Work instruction: Check which lines in the records hold "computer" and report how many there are, with no other text.

Input for this task:
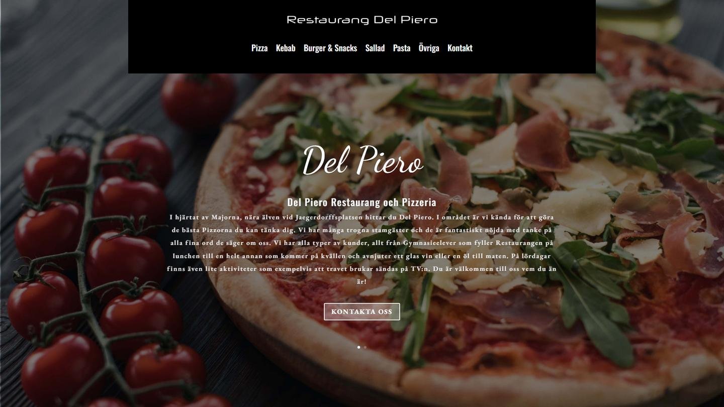Click the KONTAKTA OSS button
The height and width of the screenshot is (407, 724).
tap(362, 312)
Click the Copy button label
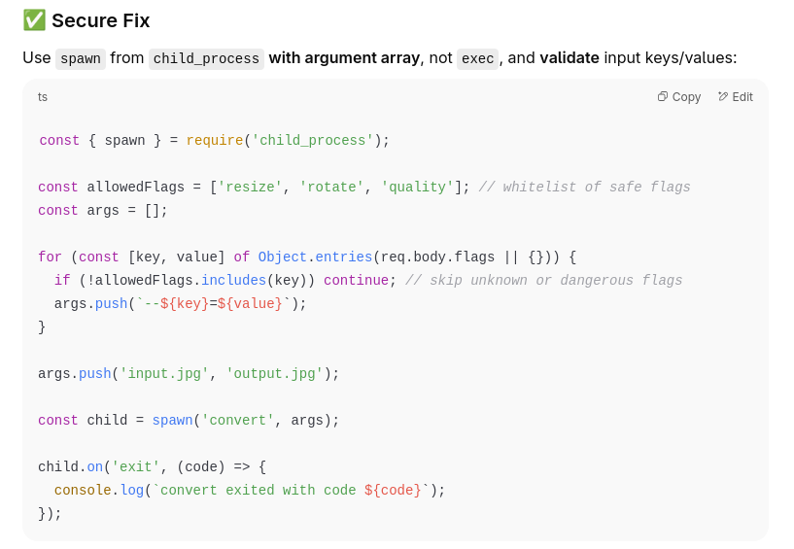The image size is (794, 549). click(686, 97)
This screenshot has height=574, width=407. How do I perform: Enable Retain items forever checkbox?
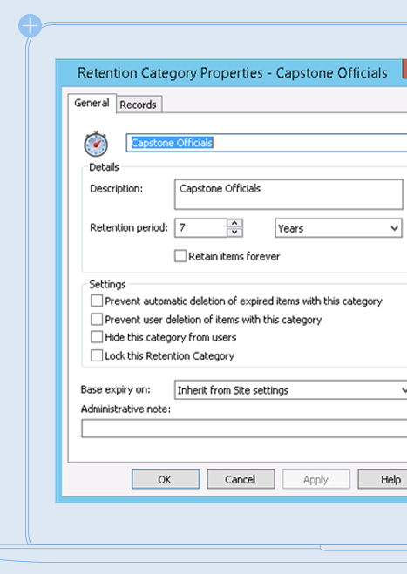180,256
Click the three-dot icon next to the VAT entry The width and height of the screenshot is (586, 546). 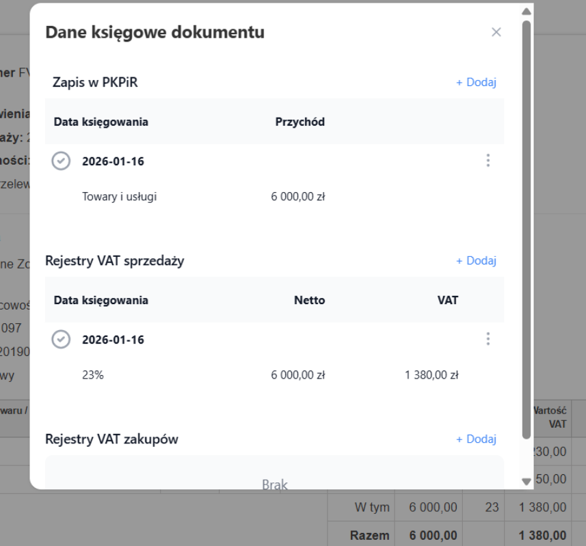pyautogui.click(x=488, y=339)
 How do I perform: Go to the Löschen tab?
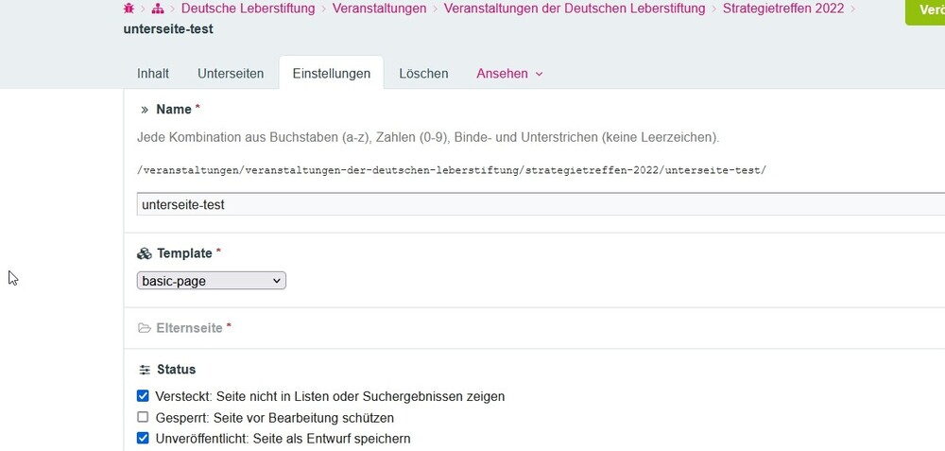tap(423, 74)
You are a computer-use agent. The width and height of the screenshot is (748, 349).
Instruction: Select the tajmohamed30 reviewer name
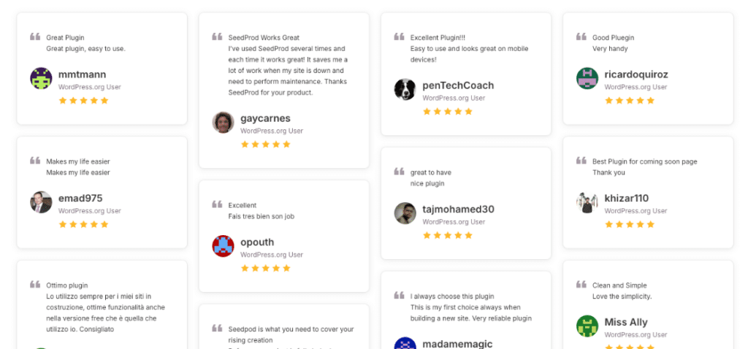[x=458, y=210]
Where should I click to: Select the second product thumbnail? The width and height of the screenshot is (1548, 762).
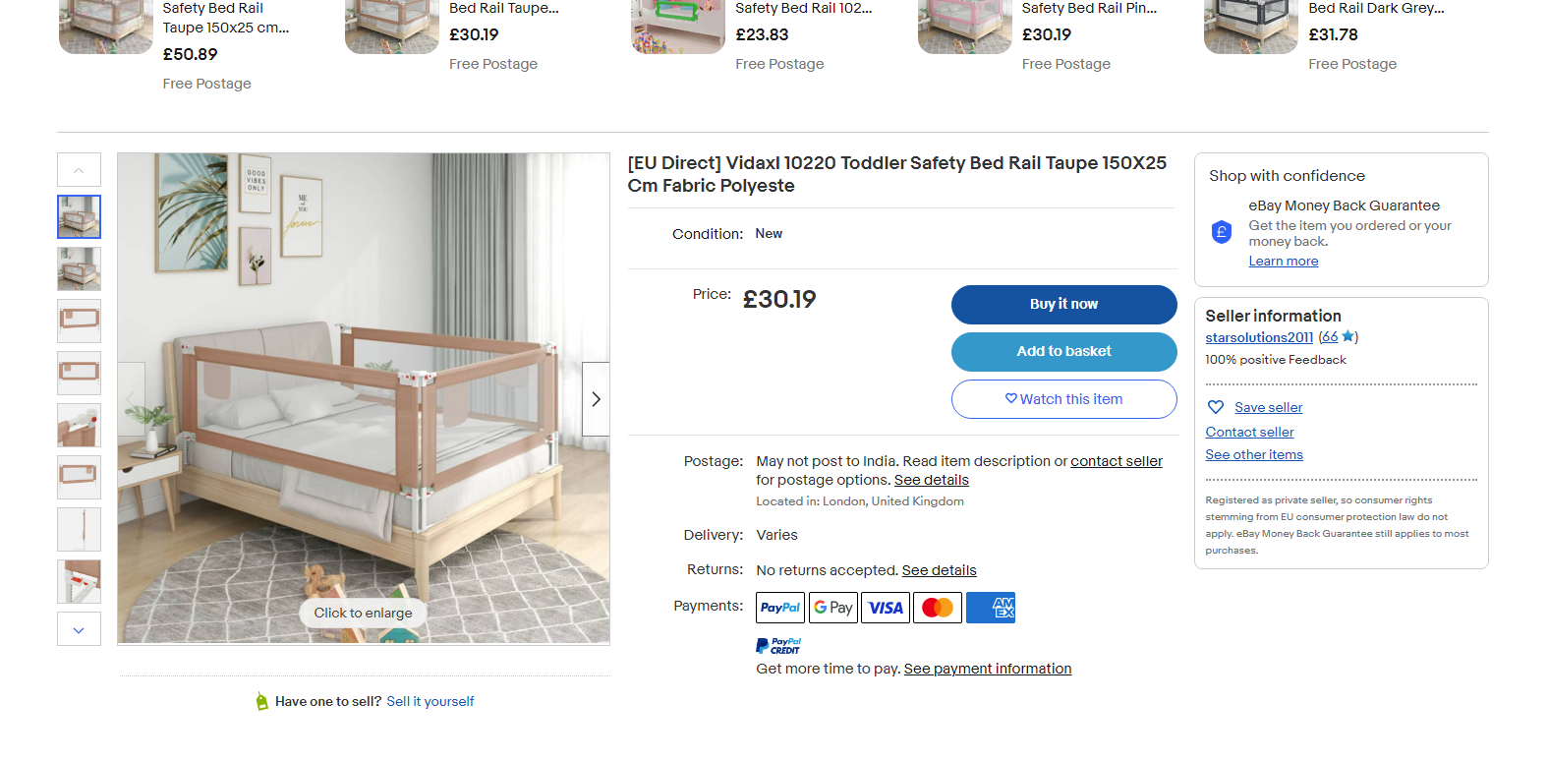pos(80,268)
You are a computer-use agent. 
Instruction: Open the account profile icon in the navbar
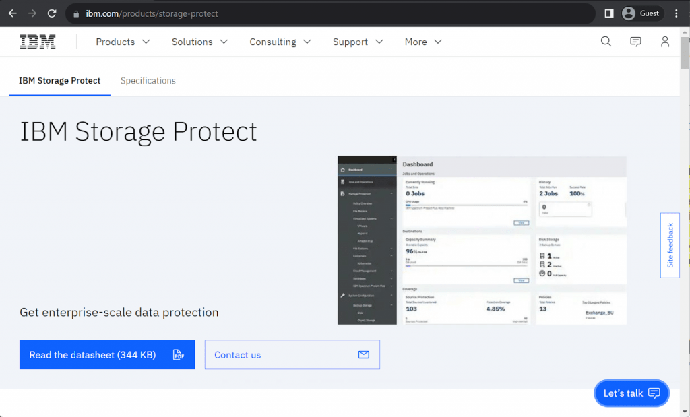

Output below: 2